◆ **EXERCISE DIRECTIONS**: Your answer should hold only the lines from the start of the data below through the line with "This screenshot has height=635, width=379.", copied exactly, with pictures left out.

Saved entries:
——————————
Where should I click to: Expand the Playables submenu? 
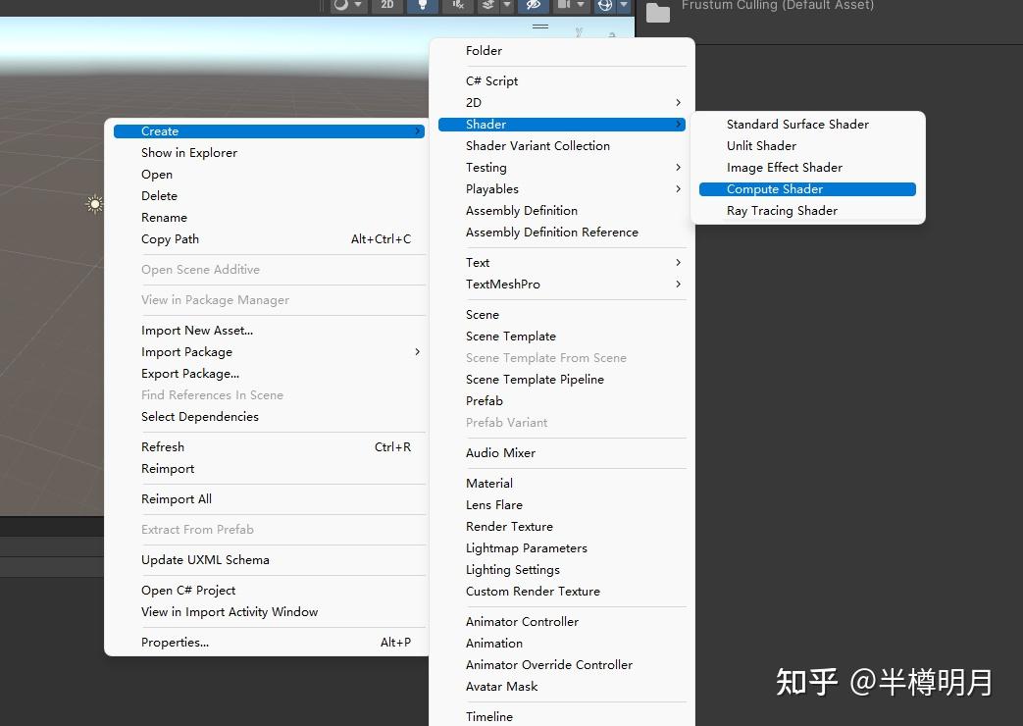click(x=490, y=188)
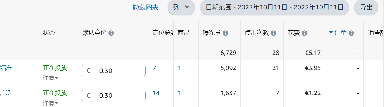Click targeting count 7 in 精准 row
The height and width of the screenshot is (107, 386).
click(x=154, y=68)
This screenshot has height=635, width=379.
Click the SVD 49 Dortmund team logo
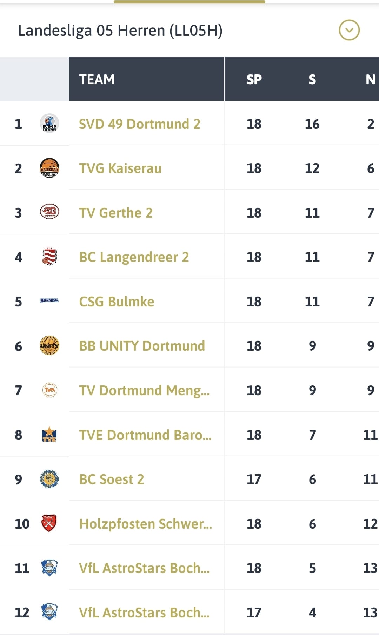point(49,124)
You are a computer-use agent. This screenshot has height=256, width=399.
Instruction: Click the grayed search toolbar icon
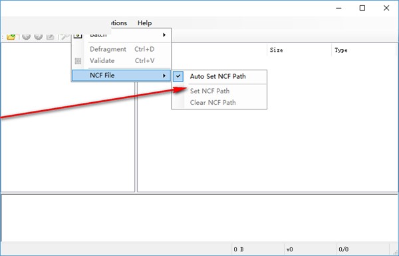pos(65,36)
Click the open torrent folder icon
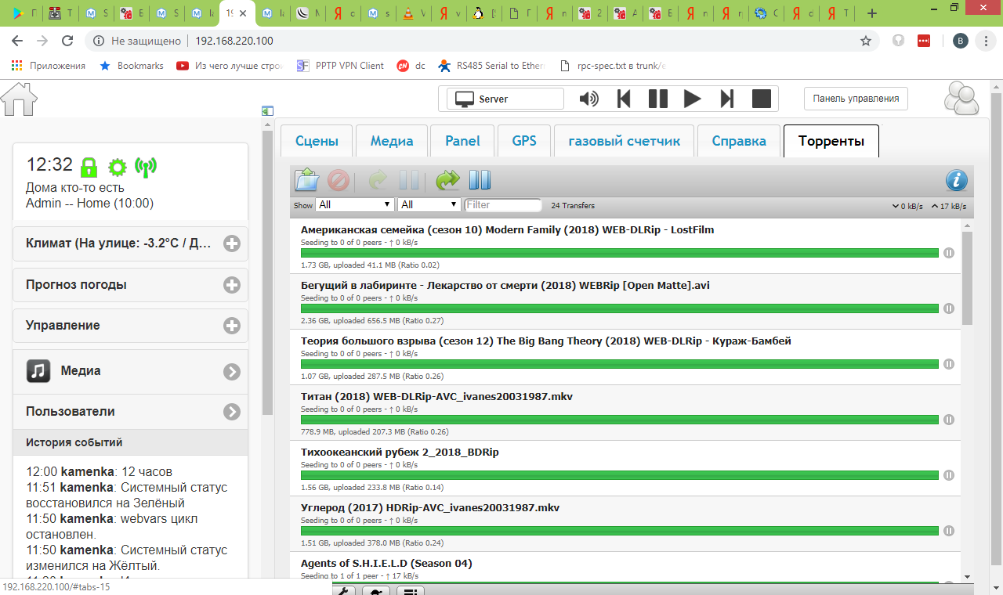1003x595 pixels. click(306, 181)
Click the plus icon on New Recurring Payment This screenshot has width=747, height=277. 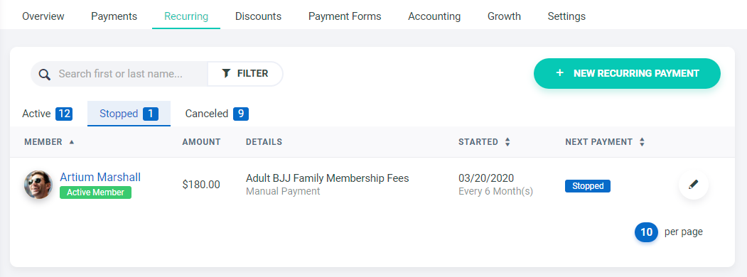tap(560, 73)
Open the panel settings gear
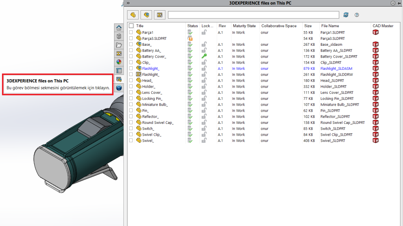 pos(392,3)

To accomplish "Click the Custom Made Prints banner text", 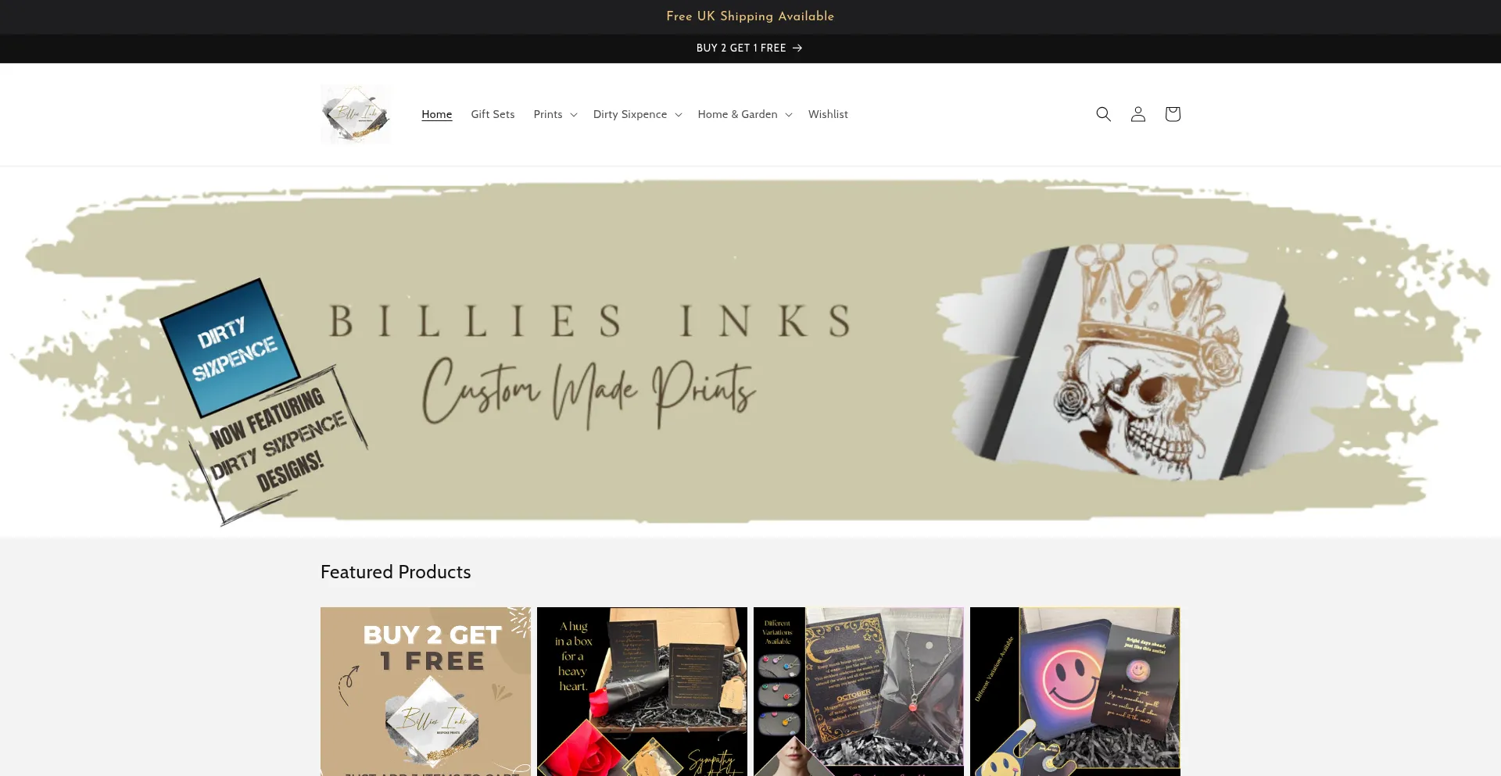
——————————
◆ **SOLUTION TO THIS TASK**:
Where should I click to: Expand the Playables submenu? 
click(x=490, y=188)
Click targeting count 7 in 精准 row
The height and width of the screenshot is (107, 386).
click(x=154, y=68)
This screenshot has height=635, width=379.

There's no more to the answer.